Retail ‘clustering’ causes a variety of problems

Supply and demand should dictate store locations

The cannabis industry in Washington has a number of problems, many of which stem from the regulatory structure created by under-informed lawmakers and state officials. This will likely also be the case for the five states that passed legalization measures in 2016 — California, Maine, Massachusetts and Nevada.

One such problem that is popping up and forcing action from local governments is the “clustering” of retail stores.

Clustering is basically what you would think, based on the common use of the term. There are main roads throughout Washington that, for several reasons, now have a number of retail cannabis stores located close together. Local residents and adjacent business owners have taken to filing formal complaints with their local city councils and the Washington State Liquor and Cannabis Board claiming that clustered retail cannabis businesses attract crime, loitering, illegal public consumption of cannabis and other such concerns. While some, if not all, of these concerns may be legitimate, the reasons cannabis businesses are forced into clusters can be explained by Washington regulations.

Unlike Oregon, Alaska and Colorado, Washington state officials made the regulatory decision to restrict the number of retail licenses rather than allow the market to act freely. Washington set up a system of allotments, both with the original round of retail licenses after Initiative 502 legalized recreational marijuana in 2014 and the 2016 increase following the passage of Senate Bill 5052. These restrictions were meant to limit access points to cannabis and force a relatively even distribution of stores based on the population of individual cities and counties.

The allotment system means each county at large and incorporated city are allowed a specific number of retail cannabis stores within their boundaries.
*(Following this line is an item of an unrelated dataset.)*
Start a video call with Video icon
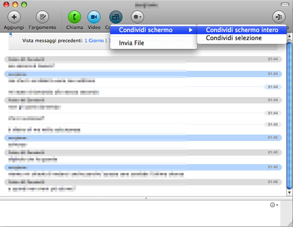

Small cities are granted one or two licenses, while major cities like Seattle and Tacoma are allowed up to 42 and 16 licenses, respectively.

In theory, this may seem like a good idea to guarantee a certain dispersion in order to reach rural communities, but it has also led to a number of licenses being captured and squandered in jurisdictions that place bans or moratoriums on the cannabis industry. Washington does not allow these license allotments to transfer to alternative jurisdictions so many potential store opportunities have been lost by requiring a certain number of licenses to be designated to areas that refuse to allow them. A number of the remaining licenses are then forced into groups on the border between a jurisdiction with a ban and one without to reach certain major metropolitan areas and access those consumers.

Further, within these jurisdictions, either through the requirements of the Washington regulations or those imposed by the local government, the stores are restricted in where they can be located. For instance, the Washington Administrative Code requires cannabis licenses to be 1,000 feet from any school, park, library, etc. Localities are then granted the authority to adjust this buffer by increasing or decreasing its requirements as they see fit. Many local governments further restrict cannabis businesses to certain isolated zoning areas, typically industrial or commercial.

Denver, Colorado

After all these restrictions, most cities or counties have very narrow strips that are both commercially viable for business and compliant with the buffers. As such, areas like Highway 99 in Snohomish County, Aurora Avenue in Seattle and Rainier Avenue South between Renton and Seattle have become hotbeds for cannabis businesses. This trend can be found all over Washington.

The City of Seattle created an ordinance structure which requires a certain buffer zone between licensed cannabis businesses, in addition to the separation from schools and parks. This is the same sort of requirement Snohomish County has chosen to place on new cannabis retail stores. Specifically, in a response to a clustering concern on Highway 99, the Snohomish County Council determined by a 3-2 vote that new marijuana retail stores could not be located within 2,500 feet of existing stores, including those in adjacent jurisdictions.

State regulations are painting cannabis businesses into a corner and creating clusters. Local governments are then stepping in and instituting new requirements to the point where many businesses will be unable to find a viable location without taking over a currently licensed location. Without a change in policy, new businesses will have no locations left to find and existing businesses will not have the ability to scale up to new buildings.

For those who believe in and support the cannabis industry, let’s hope California, Maine, Massachusetts and Nevada see what is happening in Washington and choose to go another way. Excessive regulatory tinkering and overreach from governmental agencies are causing countless problems and setting the cannabis industry up to appear as a bad actor in the market. If regulators let the industry act as if it were any other product, these issues would be resolved by the laws of supply and demand.

 

Matthew Cleary is an attorney at Van Kampen & Crowe PLLC (www.vkclaw.com), practicing business and transaction law with a particular emphasis on the cannabis industry. He has represented cannabis businesses from highly trafficked retail stores to large producer operations and everything in between. Before practicing law, he was an enforcement officer for the Washington State Liquor and Cannabis Board.